4 Ways Ecommerce Sites Can Leverage Pinterest to Sell More Products

If you’re not using Pinterest to promote your business, you’re missing out. Pinterest users are actively seeking out ideas and often purchase the products they’ve pinned to their various boards. Perhaps the best part about using Pinterest is that the effects are long-lasting. A user might visit your site long after they originally saved the pin, and people are continually adding to their boards.

Approach Pinterest from a variety of angles to increase your chances of making more sales.

  1. Brand Awareness

Pinterest is perfect for building up brand awareness no matter what type of business you have. For instance, you might simply use the site to show off the great products you offer. You could give people ideas about using your product, or use the site to become a thought leader in your field. Because pins can spread so quickly, you’ll easily be able to boost your company’s recognition among your target customers.

  1. Buyable Pins

For those wanting to sell on Pinterest for eCommerce, the site has a feature that allows users to purchase your products directly through the Pinterest site. This is great news for those selling unique goods at impulse-purchase prices. Even if you sell high-priced products, a buyable pin will make it easy for your customers to instantly purchase your goods when they’re ready. The easier it is for a customer to purchase your product, the more sales you’ll get.

  1. Promoted Pins

If you’re finding that your pins aren’t getting the love you feel they deserve, check out Pinterest’s promoted pins option. This is a form of advertising where you pay a small fee to have Pinterest display your pin on more Pinterest home pages. You’re allowed to target viewers and choose whether you pay by views or clicks to your site. Best of all, promoted pins don’t stand out in a negative way. They look similar to any other pin except for a small note that says “Promoted by Your Company”. With accurate targeting, users may not even realise that a pin is a promoted one.

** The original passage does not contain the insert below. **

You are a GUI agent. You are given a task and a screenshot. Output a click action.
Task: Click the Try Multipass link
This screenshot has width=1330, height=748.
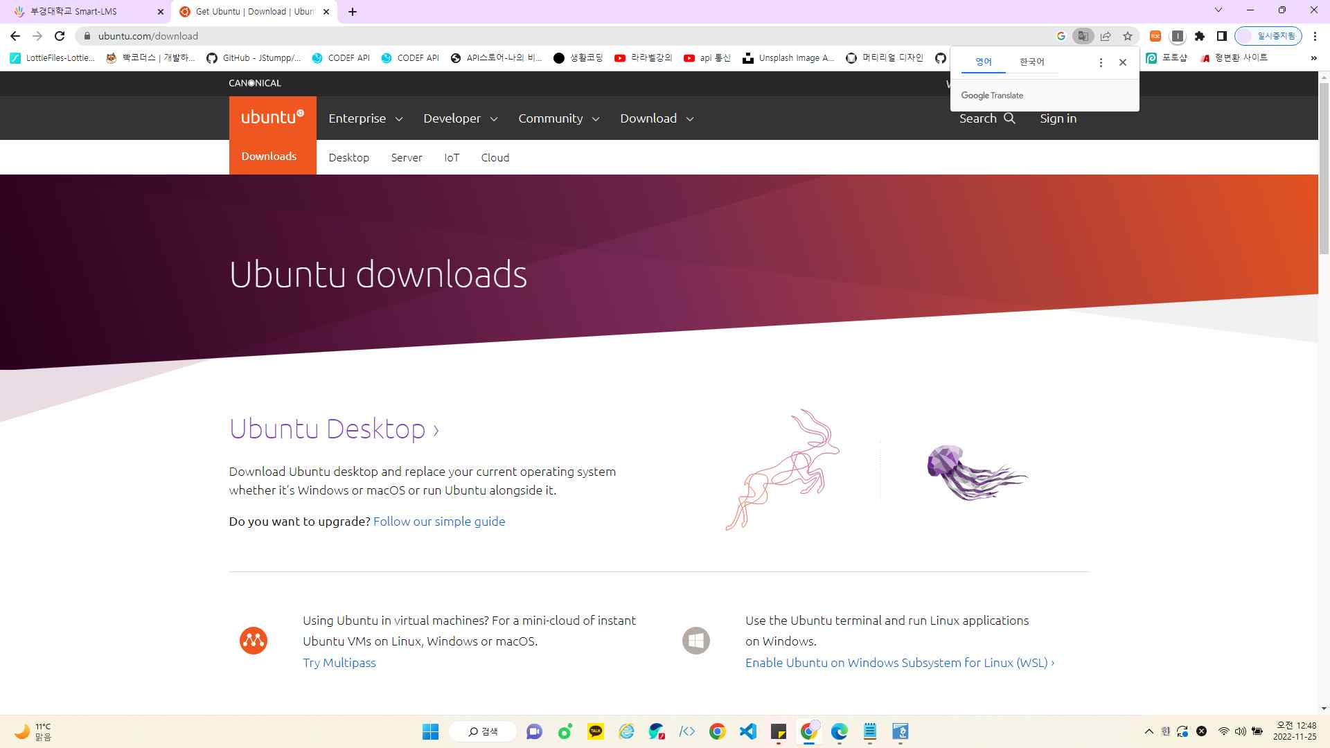pos(339,663)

  1. Go Beyond Product Promotion

A board that’s simply full of product ideas isn’t very exciting to other Pinterest users. In fact, it will feel a bit too salesy. Instead, think about ways that you can better engage users. For instance, if your company sells decorations for kids’ birthday parties, you could create boards that relate to different party themes. Within the boards, you’d include some of your own products, but you might also include pins to game and food ideas that relate to the theme.

Alternatively, you might have pins that link back to blog posts with a lot of expert ideas. A company that sells blinds, for instance, might write a post about the best way to choose blinds for any home. People pin it for the information, but then get interested in your products.

Learning to sell on Pinterest can take a bit of trial and error, but once you find the techniques that work best for your company, you can easily replicate your success.